Zdradził mnie, a tego nie jestem w stanie mu wybaczyć.
Żaden
z chłopaków nie odezwał się ani słowem. Doskonale rozumieli
sytuację brunetki, która przecież w dalszym ciągu kochała Zayna
– co do tego nie mieli żadnych wątpliwości. Malik zawiódł jej
zaufanie, nie dotrzymał danej jej obietnicy i skrzywdził w
najgorszy z możliwych sposobów. Przyjaciele nie byli zaskoczeni
decyzją Madeline, być może nawet w pewien sposób ją popierali. Z
drugiej zaś strony nie mogli odwrócić się od Zayna, bowiem jego
uczucia również starali się zrozumieć. Był zdeterminowany i za
wszelką cenę chciał odzyskać swoją ukochaną. Nikogo nigdy
wcześniej nie kochał tak bardzo – nikt nie miał prawa podważać
tego faktu. W nieodpowiednim momencie pojawiła się jednak Annabell,
która wykorzystała słabość załamanego bruneta i stało się
coś, czego nie można było już cofnąć.
-
Naprawdę ich coś łączyło? - Hayes zwróciła się do Stylesa,
uśmiechając się nieśmiało w jego stronę. - Pomijając to, o
czym już wszyscy wiemy.
-
Kiedy byłaś w śpiączce, Zayn siedział w szpitalu dniami i
nocami, nie chcąc nigdzie się ruszać – zaczął Harry, a
Madeline momentalnie się wzruszyła. - Cierpiał i przez cały czas
obwiniał się za ten wypadek. Annabell pojawiła się tak nagle, od
razu wybrała go sobie za cel i nie mogła odpuścić. To ona
namówiła go na to, żeby cię zostawił. Zrobił to, ale wcale nie
poczuł ulgi, jakiej się spodziewał. Mieszkali razem, ale wydaje mi
się, że nic intensywniejszego ich już nie łączy. W zasadzie
nigdy nie łączyło.
Brunetka
ciężko westchnęła, przymykając na chwilę swoje powieki.
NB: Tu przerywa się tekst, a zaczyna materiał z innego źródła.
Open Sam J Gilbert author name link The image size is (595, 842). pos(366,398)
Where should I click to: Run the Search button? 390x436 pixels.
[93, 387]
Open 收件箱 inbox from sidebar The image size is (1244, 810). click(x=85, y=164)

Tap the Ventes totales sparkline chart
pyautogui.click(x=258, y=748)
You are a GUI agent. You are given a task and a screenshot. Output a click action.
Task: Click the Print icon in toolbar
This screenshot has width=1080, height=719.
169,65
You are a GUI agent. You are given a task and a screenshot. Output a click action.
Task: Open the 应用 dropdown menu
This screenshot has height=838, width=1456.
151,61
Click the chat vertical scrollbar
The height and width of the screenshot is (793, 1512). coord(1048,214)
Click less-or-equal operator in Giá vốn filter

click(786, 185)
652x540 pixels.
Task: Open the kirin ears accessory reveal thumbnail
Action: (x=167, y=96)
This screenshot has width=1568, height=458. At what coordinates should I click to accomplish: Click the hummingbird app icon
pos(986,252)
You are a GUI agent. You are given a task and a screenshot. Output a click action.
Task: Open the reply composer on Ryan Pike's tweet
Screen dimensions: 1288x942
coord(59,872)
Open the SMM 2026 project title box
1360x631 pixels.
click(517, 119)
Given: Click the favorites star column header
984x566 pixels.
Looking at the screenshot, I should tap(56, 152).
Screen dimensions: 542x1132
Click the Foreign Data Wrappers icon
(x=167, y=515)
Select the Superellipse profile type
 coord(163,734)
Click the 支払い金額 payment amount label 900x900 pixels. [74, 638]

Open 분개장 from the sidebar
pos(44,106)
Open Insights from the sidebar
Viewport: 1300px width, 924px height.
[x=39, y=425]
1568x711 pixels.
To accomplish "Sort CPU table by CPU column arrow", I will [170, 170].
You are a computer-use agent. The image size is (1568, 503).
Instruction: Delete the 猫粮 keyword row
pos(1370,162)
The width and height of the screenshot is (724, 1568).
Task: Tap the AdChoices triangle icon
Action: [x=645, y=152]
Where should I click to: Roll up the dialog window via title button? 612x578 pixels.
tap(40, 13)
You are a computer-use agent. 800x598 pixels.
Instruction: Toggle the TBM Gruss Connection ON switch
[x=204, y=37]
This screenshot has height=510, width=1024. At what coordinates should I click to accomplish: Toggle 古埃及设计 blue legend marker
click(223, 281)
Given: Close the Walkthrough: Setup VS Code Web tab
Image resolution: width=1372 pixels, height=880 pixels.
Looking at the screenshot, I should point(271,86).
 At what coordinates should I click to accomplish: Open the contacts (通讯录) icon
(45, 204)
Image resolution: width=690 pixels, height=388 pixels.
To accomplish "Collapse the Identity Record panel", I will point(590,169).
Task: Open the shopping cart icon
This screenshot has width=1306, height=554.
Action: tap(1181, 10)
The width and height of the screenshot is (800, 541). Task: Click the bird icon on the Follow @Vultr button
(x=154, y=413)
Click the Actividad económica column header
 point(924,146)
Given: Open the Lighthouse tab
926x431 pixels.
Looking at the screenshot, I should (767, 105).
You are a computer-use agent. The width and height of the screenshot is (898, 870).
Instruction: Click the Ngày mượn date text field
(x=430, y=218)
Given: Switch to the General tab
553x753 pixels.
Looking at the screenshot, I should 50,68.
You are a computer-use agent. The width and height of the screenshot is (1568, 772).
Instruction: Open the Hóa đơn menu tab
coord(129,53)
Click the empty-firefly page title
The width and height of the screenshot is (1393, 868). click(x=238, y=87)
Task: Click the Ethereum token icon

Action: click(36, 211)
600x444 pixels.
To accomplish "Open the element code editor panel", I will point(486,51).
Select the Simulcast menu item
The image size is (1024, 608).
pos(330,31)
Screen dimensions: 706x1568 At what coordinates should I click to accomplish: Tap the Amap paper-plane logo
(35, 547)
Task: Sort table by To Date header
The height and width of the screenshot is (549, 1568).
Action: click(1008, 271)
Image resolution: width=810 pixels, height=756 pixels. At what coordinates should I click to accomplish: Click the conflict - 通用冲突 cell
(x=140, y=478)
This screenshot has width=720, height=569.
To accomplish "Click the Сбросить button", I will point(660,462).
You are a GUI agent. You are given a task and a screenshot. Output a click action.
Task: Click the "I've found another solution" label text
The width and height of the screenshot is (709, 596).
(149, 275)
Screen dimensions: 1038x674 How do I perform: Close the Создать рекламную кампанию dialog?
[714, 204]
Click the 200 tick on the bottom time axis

Tak
bardzo chciała, by to wszystko okazało się złym snem, koszmarem,
z którego niebawem będzie mogła się obudzić. Tak bardzo
pragnęła, by Zayn miał więcej cierpliwości i nie tracił nadziei
jeszcze przez kilka miesięcy więcej. Wtedy wszystko byłoby jak
dawniej, mogli być dumni z przetrwania tak ciężkiej dla związku
próby.
Kilkanaście
minut później w mieszkaniu rozległo się ciche pukanie do drzwi.
Madeline otworzyła, oczekując przybycia Annabell. Blondynka od razu
zmroziła ją wzrokiem, nie wykazując nawet dobrych manier
przedstawienia się. Uznała, że w ogóle nie było to potrzebne.
Udały się do osobnego pokoju, by nikt nie mógł im przeszkodzić w
rozmowie.
- Po
co chciałaś się ze mną zobaczyć? - zapytała Madeline, od razu
przechodząc do rzeczy.
-
Żeby osobiście cię uprzedzić – warknęła niegrzecznie
blondynka, spoglądając na towarzyszę. - Zayn jest mój. Rzucił
cię, więc nie masz prawa mieszać mu w głowie. Nie wróci do
ciebie.
- Na
twoim miejscu nie miałabym takiej pewności siebie – odpowiedziała
brunetka, czując jak krew gorączkowo pulsuje w jej żyłach. -
Dzisiaj mi się oświadczył.
- Ale
go nie przyjęłaś, bo nie potrafisz wybaczyć mu jednego błędu,
który popełnił właśnie ze mną – zadrwiła Annabell,
uśmiechając się złośliwie. - Głównie z tego powodu jest mój.
- To
że z rozpaczy poszedł z tobą do łóżka, nie znaczy, że będzie
ci teraz oddany, ani tym bardziej, że cię kocha – prychnęła
zdenerwowana Madeline, patrząc prosto w oczy blondynce. W tym samym
momencie obie usłyszały trzask drzwi, orientując się, że wrócił
Malik. - Wystarczy jedno moje skinięcie palcem i Zayn wszystko
rzuci. Chcesz się przekonać?
Brunetka
oddała Annabell złośliwy uśmiech, czując w końcu przewagę nad
dziewczyną. Jakkolwiek beznadziejnie zabrzmiały jej słowa, były
szczerą prawdą, z której Madeline doskonale zdawała sobie sprawę.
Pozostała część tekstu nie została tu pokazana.